··· THE INPUT ···

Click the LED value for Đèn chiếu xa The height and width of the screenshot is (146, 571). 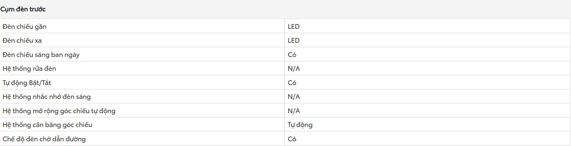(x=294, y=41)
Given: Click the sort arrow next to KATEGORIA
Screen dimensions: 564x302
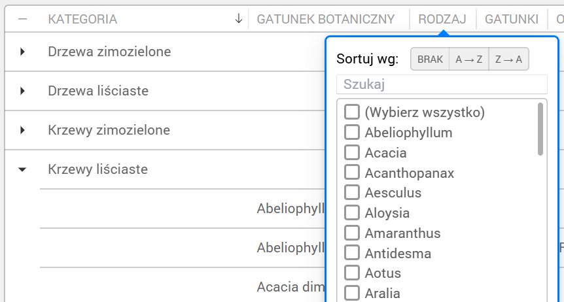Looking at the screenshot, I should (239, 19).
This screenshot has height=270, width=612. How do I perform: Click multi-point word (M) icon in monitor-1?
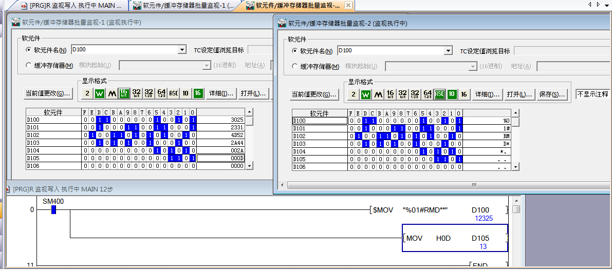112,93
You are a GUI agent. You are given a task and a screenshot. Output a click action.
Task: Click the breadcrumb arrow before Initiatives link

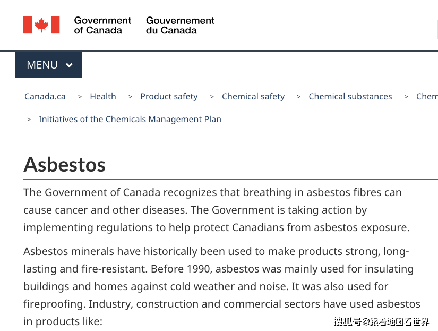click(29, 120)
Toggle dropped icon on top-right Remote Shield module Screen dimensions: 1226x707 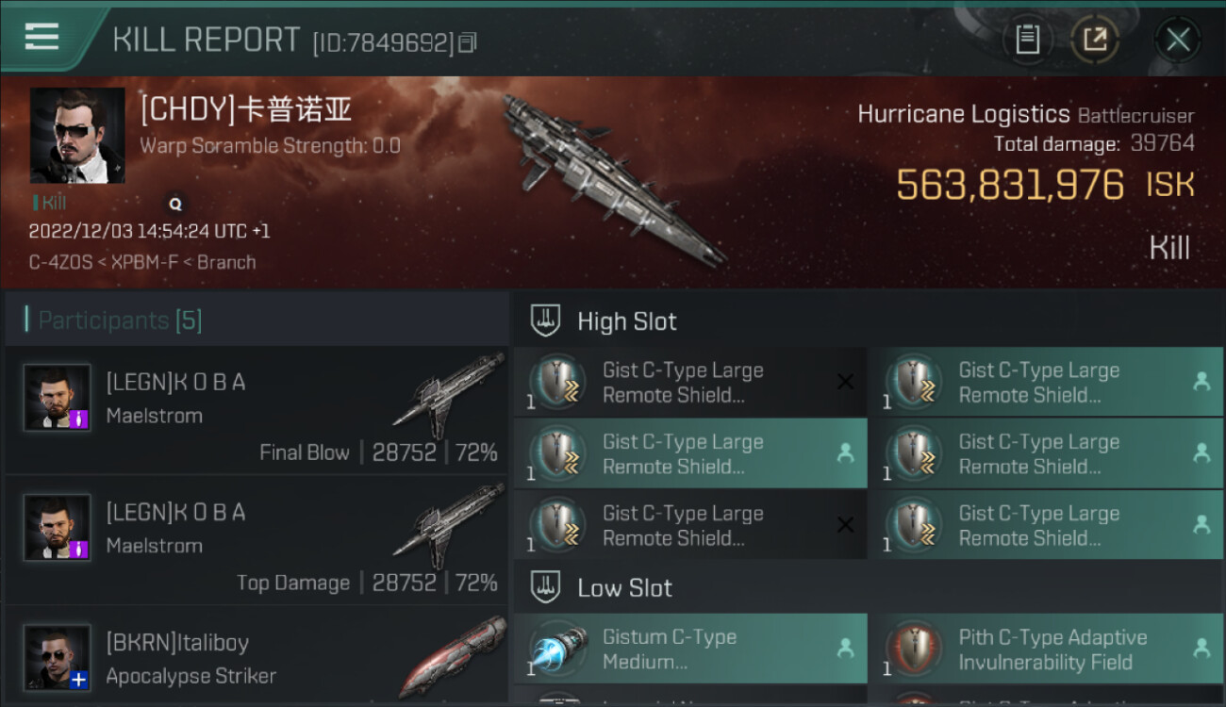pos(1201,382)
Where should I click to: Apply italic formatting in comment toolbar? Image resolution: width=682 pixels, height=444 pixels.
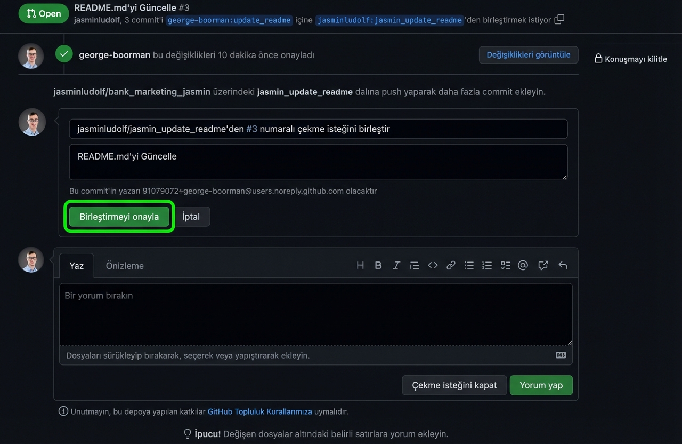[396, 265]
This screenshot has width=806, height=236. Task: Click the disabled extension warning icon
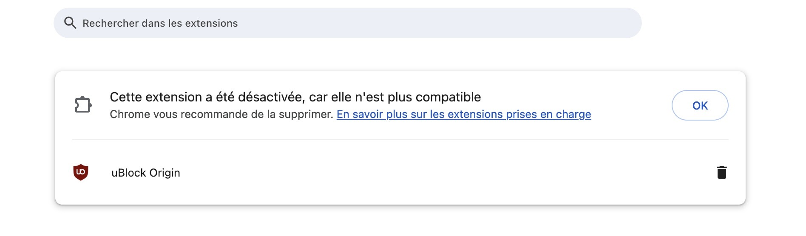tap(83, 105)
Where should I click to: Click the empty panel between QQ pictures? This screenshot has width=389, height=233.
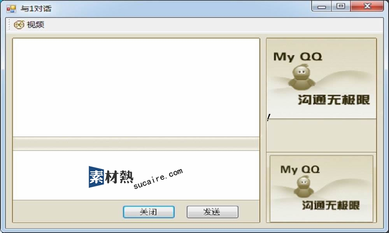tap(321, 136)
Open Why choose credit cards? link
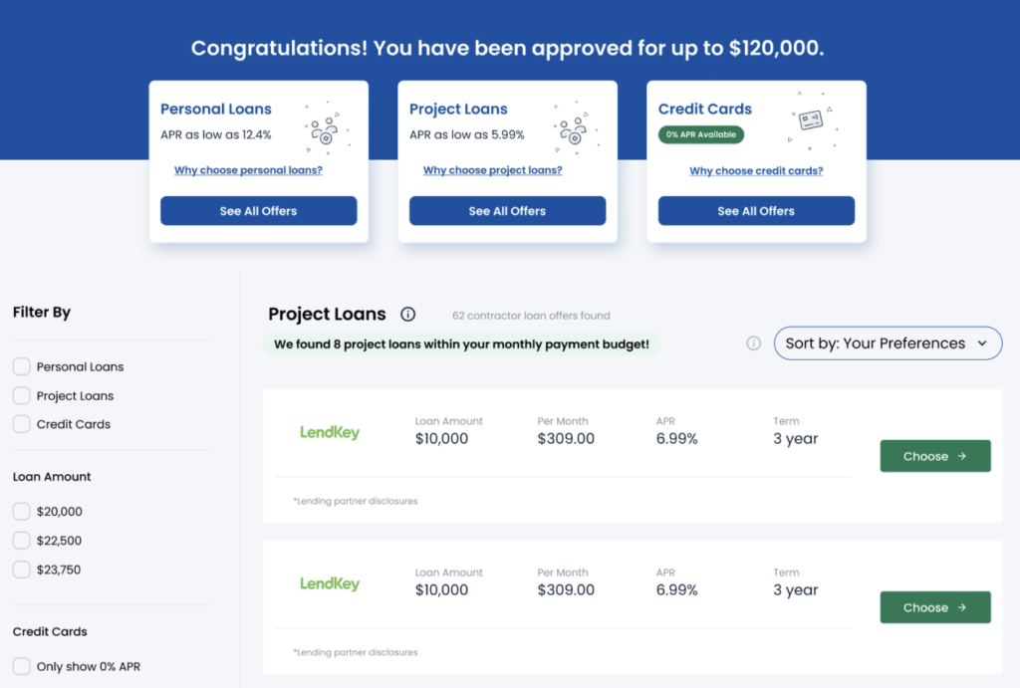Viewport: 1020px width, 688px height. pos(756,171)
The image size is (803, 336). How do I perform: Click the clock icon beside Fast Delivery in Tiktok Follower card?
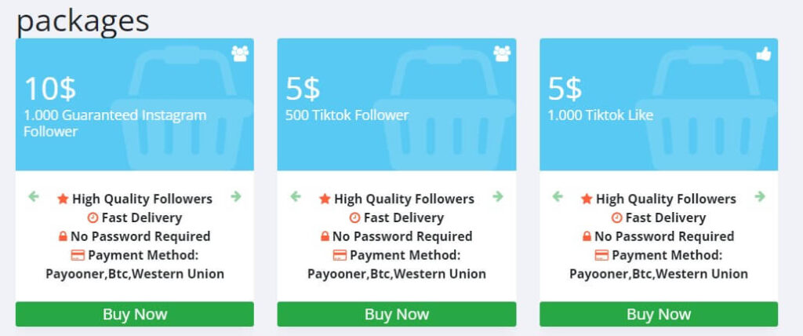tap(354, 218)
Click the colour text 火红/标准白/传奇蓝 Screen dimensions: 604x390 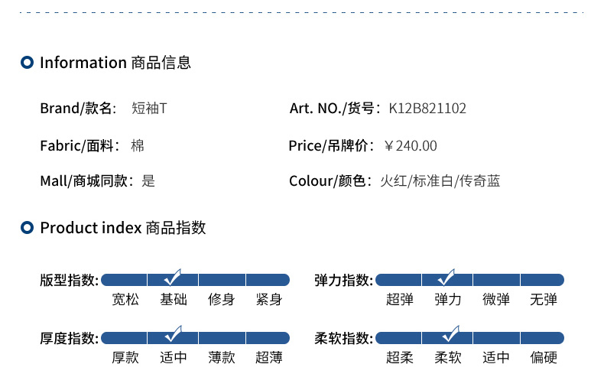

···

**WHAT NEEDS TO BE DONE**
Nothing but the lines from the one that contains "Open Why choose credit cards? link" through the last line of the records belongs in the answer, reproduced exactly, with no pictures.

**SOLUTION FOR THIS TASK**
Open Why choose credit cards? link
Viewport: 1020px width, 688px height. pos(756,171)
The image size is (803, 336). How do I perform: Click the clock icon beside Fast Delivery in Tiktok Follower card?
tap(354, 218)
Click the colour text 火红/标准白/传奇蓝 Screen dimensions: 604x390 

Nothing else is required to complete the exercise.